In the first 18 months of training, PRs come quickly and readily. There seems no reason to slow down, but you should. When I first started CrossFit, I was so enthralled by it that I trained six days a week at full intensity every day. A few months in, I felt like I was in a constant state of grogginess that I just couldn’t shake. It wasn’t that I was overtraining- It was that I was under recovering. I needed to incorporate deload weeks into my training so that I could to function at work, and become a stronger, fitter athlete.
I’m in the middle of a deload week now, and I couldn’t help but think about how vital it is to discuss with all of you. Weightlifters who have their programming done by a coach will have a deload every fourth week or so, but CrossFitters following general programming (that is, programming created for the box rather than programming tailored specific to them), rarely do.

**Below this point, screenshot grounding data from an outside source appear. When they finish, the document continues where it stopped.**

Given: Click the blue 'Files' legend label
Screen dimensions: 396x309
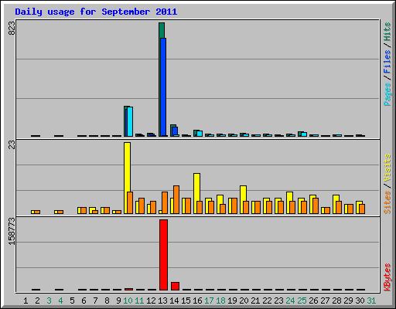Looking at the screenshot, I should pos(387,62).
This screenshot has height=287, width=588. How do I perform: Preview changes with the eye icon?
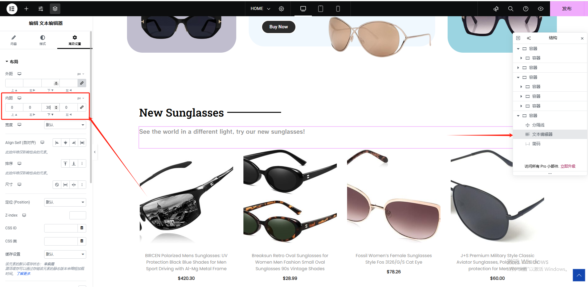pyautogui.click(x=541, y=9)
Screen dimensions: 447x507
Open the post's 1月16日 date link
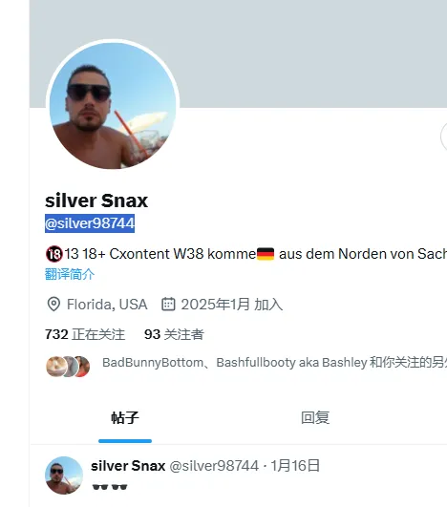tap(295, 466)
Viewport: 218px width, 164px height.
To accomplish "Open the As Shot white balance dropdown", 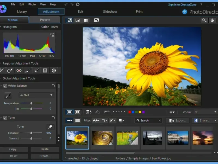I will [x=36, y=95].
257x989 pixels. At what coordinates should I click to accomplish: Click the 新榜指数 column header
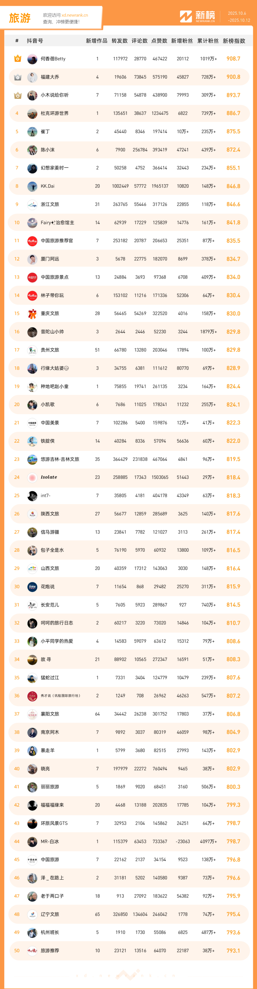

Some gyms may program lighter weeks to serve as a deload, but with members coming to the gym on different schedules, this isn’t the easiest thing to do. Thus, creating a deload week is on you.
Deload basically means just what it sounds like. It’s a week for lighter weights and fewer reps to allow the body to recover. This recovery allows a lifter or CrossFitter to enter the next cycle of training mentally renewed and physically ready to make progress.

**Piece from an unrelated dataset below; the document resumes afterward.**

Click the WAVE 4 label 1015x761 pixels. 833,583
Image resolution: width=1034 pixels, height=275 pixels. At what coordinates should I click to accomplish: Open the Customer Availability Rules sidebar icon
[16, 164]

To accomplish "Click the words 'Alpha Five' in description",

A deload isn’t a week off training all together. Though occasionally taking an entire week off is alright, it would be detrimental to progress to take a week off once a month. Thus, the deload week allows you to maintain your gains since you don’t actually stop training, but lightens the load to give your body time to prepare for the intensity of the upcoming weeks.
So how do you deload?
Every four weeks, you need to adjust the intensity of your training. During that fourth deload week, dial your intensity back so that you do no more than 80% effort. If you are a weightlifter or powerlifter, you should be able to easily figure out what 80% of your max lifts are. Stick to those numbers and use the break from heavy lifting to focus on form. Beyond 80%, most lifters are unable to make modifications to their form so using lighter weights in the 70-80% range allow you to work on improving form while still lifting relatively heavy weights.
If you are a CrossFitter, you can still use this 80% rule but you need to think of it as doing 80% effort for that WOD. So if a workout calls for three cleans at 80% for five rounds, you need to drop the weight even more. For simple mathematics, if you would have done that WOD with 80 pounds on a normal day (assuming your max clean is 100 pounds), drop the weight to 64 pounds. Do 80% effort for that individual workout. This works best for workouts that are task oriented (ie: A chipper).
Another way to modify is to drop the number of repetitions. An intermediate level weightlifter might make 75 lifts on a moderate to heavy day of regular training. Instead, during a deload week, that lifter would drop the number of lifts to 45 or 50 reps. For a CrossFitter, modifying the number of rounds would be a great way to adjust the number of repetitions. Instead of completing five rounds for time, complete three rounds for time. Or, if an AMRAP is 20 minutes long, cut it down to 15 minutes.
With weightlifting and powerlifting, it’s psychologically easy to take a deload week. You’ve worked hard and you really could use that break. Your programming is individualized, so it makes sense that it’s time for your body to take it easy and recoup.
For CrossFitters, taking a deload week can be psychologically difficult. You’re used to competing with everyone in class and completing a workout quickly or with heavy weight feels like you’ve earned a badge of honor. You literally announce your score at the end of class, so it can be hard to do less than what you are capable of. But if you want to continue to progress and become one of the better athletes at the box, you’ll have to deload from time to time.
Talk to your coach and let them know at the beginning of the week that you plan to use the week as a deload/recovery week. A good, knowledgeable coach will understand the intention of your deload week and they won’t push you to give 100% when you are incorporating active recovery into your training.